After 24 drafts and a consultation process lasting three-and-a-half years, the International Swaps and Derivatives Association and the International Islamic Financial Market (IIFM) finally unveiled the sharia-compliant tahawwut (hedging) master agreement for Islamic derivatives on March 1.
The document is based on the 2002 Isda master agreement, but has been adapted to meet the strict demands of Islamic law. For example, it excludes default interest and explicitly states trades must only be entered into for hedging purposes rather than speculation.
The protracted negotiations to draw up the agreement looked to be moving forward in September 2006, when Isda and the IIFM signed a memorandum of understanding and committed to convene regular meetings of a joint working group. But discussions between those drafting the document, sharia scholars and market participants delayed publication.
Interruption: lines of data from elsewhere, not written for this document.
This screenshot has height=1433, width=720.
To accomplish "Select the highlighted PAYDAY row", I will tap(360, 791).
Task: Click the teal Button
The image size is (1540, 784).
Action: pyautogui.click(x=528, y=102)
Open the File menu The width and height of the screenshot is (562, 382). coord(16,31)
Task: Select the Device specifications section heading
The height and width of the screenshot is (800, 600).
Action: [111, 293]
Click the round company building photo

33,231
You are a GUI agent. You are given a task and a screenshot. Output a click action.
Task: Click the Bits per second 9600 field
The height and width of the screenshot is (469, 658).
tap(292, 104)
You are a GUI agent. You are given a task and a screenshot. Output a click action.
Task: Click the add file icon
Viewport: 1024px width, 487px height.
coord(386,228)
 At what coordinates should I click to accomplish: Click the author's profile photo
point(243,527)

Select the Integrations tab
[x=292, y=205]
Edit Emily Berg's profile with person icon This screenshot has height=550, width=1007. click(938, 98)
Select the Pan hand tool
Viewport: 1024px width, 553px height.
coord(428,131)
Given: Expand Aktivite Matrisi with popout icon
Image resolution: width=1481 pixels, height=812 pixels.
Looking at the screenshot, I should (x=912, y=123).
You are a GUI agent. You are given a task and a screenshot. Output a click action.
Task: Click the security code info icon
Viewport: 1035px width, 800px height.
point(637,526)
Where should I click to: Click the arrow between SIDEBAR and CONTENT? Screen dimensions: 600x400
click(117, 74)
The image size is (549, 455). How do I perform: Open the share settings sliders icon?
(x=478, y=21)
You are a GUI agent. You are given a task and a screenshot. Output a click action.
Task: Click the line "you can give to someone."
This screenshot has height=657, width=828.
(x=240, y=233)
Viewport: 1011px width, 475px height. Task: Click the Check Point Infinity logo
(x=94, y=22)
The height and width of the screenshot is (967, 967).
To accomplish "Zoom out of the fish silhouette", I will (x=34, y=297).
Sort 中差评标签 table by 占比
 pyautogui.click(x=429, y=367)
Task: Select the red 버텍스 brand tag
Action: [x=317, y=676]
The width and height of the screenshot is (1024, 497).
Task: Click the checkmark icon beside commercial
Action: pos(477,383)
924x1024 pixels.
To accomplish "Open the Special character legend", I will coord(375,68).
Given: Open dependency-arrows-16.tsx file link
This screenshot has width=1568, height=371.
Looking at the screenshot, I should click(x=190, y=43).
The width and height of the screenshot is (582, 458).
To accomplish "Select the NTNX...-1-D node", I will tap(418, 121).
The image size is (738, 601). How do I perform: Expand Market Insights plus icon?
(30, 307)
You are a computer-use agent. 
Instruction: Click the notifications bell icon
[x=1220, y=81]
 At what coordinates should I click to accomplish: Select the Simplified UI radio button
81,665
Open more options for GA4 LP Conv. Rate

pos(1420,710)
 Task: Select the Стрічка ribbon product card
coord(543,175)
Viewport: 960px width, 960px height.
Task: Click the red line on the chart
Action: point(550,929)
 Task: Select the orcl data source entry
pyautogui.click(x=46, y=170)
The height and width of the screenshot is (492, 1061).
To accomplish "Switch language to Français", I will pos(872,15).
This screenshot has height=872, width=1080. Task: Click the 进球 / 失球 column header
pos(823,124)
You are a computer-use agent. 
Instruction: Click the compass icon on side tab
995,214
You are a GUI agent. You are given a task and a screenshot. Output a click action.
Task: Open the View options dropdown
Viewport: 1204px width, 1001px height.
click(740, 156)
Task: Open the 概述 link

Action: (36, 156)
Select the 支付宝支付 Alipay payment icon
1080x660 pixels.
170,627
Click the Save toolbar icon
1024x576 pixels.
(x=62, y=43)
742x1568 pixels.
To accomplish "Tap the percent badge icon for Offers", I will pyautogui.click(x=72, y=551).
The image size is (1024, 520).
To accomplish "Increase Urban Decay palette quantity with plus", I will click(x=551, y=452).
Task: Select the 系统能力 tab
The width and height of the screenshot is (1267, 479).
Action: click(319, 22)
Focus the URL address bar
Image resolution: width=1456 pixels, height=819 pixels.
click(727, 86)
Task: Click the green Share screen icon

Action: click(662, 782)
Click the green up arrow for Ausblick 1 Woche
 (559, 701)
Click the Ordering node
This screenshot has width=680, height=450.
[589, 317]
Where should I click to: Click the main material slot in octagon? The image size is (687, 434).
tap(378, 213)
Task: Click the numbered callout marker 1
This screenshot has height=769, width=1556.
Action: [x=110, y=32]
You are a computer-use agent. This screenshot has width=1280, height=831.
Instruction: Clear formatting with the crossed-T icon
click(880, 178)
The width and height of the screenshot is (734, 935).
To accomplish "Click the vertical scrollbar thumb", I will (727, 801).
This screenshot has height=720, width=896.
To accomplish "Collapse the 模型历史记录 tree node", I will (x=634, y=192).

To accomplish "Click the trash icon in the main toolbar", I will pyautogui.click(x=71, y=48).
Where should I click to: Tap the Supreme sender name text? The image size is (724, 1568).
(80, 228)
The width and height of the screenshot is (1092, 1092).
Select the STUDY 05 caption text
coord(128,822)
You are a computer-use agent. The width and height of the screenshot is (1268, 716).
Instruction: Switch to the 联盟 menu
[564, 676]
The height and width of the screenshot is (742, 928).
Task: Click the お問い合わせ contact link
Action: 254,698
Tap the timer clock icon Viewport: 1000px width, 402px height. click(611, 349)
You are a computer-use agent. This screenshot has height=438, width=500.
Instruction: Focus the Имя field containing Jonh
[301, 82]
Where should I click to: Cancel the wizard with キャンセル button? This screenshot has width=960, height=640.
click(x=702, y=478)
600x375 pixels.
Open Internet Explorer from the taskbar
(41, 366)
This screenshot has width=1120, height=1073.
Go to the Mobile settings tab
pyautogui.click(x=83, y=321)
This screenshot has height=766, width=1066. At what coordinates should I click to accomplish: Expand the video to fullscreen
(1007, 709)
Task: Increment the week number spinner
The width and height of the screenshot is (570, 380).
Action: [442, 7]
"A major component of the initiative was working with the sharia panel, which includes many different perspectives from the sharia scholar community, to ensure we addressed their concerns in the drafting and structure of the document. That was a very iterative process that took a lot of time on top of the process we always go through of building consensus among our membership," says Bob Pickel, executive vice-chairman of Isda in New York.
One of the reasons for the lengthy consultation process was the decision to design the master agreement for murabaha transactions - a contract for the sale of goods at a price plus an agreed profit margin. According to Pickel, this decision was taken fairly late in the negotiation process to ensure it would get the widest possible support, which added to the time taken to finalise the agreement.
A major component of the initiative was working with the sharia panel, which includes many different perspectives from the sharia scholar community, to ensure we addressed their concerns in the drafting and structure of the document.
Another thorny issue discussed at length was treatment of close-out netting. In a standard master agreement, close-out netting allows parties to aggregate their exposures and reduce them down to a single payment following a default or other termination event. In an Islamic context, that is more difficult because it needs to fit with the murabaha structure (Risk August 2009, pages 64-65).
The final solution was to split the calculation of the amounts payable on close-out to meet the demands of sharia. There is now one calculation for concluded transactions and another for non-concluded transactions, rather than a single net calculation. The document allows the early termination amount due in respect of concluded transactions to be set off against the amounts due in respect of non-concluded transactions. As part of the mechanism to determine the mark-to-market value of non-concluded transactions, the in-the-money party has the right to require the other party to purchase assets from it at a price equal to their market value plus the mark-to-market value of the non-concluded transactions that have been terminated, according to Allen & Overy.
As Risk went to press, market participants were still digesting the details of the agreement, but the mechanics of close-out netting remained a major concern. "The close-out netting arrangement is the biggest issue for us and proposals in previous versions of the document haven't been workable, because they relied on the entry into a new transaction when there was a default. There are various scenarios in which one could question the enforceability of binding an insolvent party into entering into another commercial transaction," says Hussein Hassan, head of Middle East structuring at Deutsche Bank in Dubai.
Pickel says the close-out netting mechanism in the final document can only be enforced on counterparties in jurisdictions where it is enshrined in national insolvency law. In many Islamic countries, significant changes would need to be made to the law to give legal recognition to the enforceability of close-out netting, he says.